Fortunately, he stopped, and I got a picture. Unfortunately, he was yawning. I reckon God's work is very tiring.

Trinità dei Monti is in Rome (Italy), at the top of the Spanish Steps, and it houses an order of French priests (Life was complicated before the EU.), including this one (second most attractive, if you're keeping score):

It was late in the afternoon, and he was inside a somewhat dim chapel near the front of the church, and I obviously couldn't use flash, so the picture is terrible, but he was hot. He was just sitting there reading his Bible while all the tourists passed by. When we were back outside the church, and halfway down the Spanish Steps, B&c asked whether I'd gone in to confess to him. Apparently, he was on duty. Who knew?

I'm not Catholic, and even if I believed in confession, I wouldn't really know the protocol, but I was tempted to try. I reckon the conversation would have gone something like this (only in French, you understand):

TED: Bless me, Father, for I have sinned.
Hot French Priest: And?
T: I'm a little unclear on the protocol.
HFP: How long has it been since your last confession.
T: I've never confessed before. I'm not really Catholic.
HFP: You probably shouldn't be here.
T: Aw, c'mon Father, help an unbeliever out. I saw you turning that same page back and forth for the last fifteen minutes. It's not like you're going to get a better offer.
HFP: All right, why don't you tell me what your sins are.
T: Talk is cheap, padre. I could tell you, but I'd much rather show you. Then you can tell me just how bad I've been.

It's really a good thing that I'm not Catholic, or I'd be going to hell for sure.

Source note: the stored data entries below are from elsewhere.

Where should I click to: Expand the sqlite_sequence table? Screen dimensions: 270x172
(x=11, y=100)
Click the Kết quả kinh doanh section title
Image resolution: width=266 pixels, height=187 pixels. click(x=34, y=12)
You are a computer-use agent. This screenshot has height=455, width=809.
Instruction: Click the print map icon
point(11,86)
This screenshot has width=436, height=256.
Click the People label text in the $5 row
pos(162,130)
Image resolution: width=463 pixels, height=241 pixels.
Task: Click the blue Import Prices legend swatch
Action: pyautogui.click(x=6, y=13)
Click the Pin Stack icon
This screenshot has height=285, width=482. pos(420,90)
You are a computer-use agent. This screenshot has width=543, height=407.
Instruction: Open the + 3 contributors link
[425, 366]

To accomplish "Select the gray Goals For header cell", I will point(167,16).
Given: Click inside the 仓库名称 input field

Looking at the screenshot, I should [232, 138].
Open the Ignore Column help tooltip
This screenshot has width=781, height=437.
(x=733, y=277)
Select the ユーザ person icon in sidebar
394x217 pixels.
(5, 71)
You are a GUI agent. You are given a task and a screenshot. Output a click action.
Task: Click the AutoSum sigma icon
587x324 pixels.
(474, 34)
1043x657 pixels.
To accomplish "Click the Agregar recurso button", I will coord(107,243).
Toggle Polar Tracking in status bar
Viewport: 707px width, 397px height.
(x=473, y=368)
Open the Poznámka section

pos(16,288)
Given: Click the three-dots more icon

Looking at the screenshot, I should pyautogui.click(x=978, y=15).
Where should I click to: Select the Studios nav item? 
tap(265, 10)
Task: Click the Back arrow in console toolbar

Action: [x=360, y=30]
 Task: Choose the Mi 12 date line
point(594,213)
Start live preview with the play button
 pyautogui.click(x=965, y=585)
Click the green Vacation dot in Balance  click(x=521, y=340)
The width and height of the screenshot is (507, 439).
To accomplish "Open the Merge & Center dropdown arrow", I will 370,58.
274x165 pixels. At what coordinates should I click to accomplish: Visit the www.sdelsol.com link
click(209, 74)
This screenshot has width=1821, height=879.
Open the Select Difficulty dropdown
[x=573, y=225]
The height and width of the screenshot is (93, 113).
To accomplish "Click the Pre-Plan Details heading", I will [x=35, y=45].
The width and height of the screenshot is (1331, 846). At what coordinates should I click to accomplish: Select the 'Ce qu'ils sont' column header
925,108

(By the way, I'm afraid I'm going to be milking the trip for at least a few more days. I had a truly fascinating time, and I have too much to say. I promise at least a few pictures of handsome Italians.)

4 comments:

Anonymous said...

Nice job there crossing the line and getting Eric to shut down his blog.

Anonymous said...

I too had my wallet lifted while in Rome, just outside the Vatican City, of the things that pissed me off most was on hold for 15 minutes to a credit card company to report a stolen card. Police report, waiting for two credit unions to open stateside to report a stolen cards. Biggest mistake, too many CCs in wallet. Found out that Discover cards dont work in Europe. Checking on credit reports, seemed that the only thing they were after was the money.

Jason said...

Isn't your insatiable lust for Roman priests hellish itself? I can certainly feel the heat.

The Neighbors Will Hear said...

Anon1: I am reasonably certain that I had nothing to do with the demise of We, Like Sheep.

Anon2: I had four credit cards and a debit card to report, and while it seemed to take forever, it wasn't as bad as I thought. I had one credit card company put me on hold for about five minutes, and I think that was because it was Saturday afternoon (in the states), and the person on the phone was new. It took me a while online to find all the numbers, and I ended up having to make about eight international calls to get it all straightened out, and the Internet/Phone cafe only charged us four euros, which seemed very reasonable to me.

jason: I don't think any of those priests were actually Roman. There must be some Roman priests, but God knows where they keep them. I imagine there's an enclave in an undisclosed location where they all sit around naked all day working on their catechisms.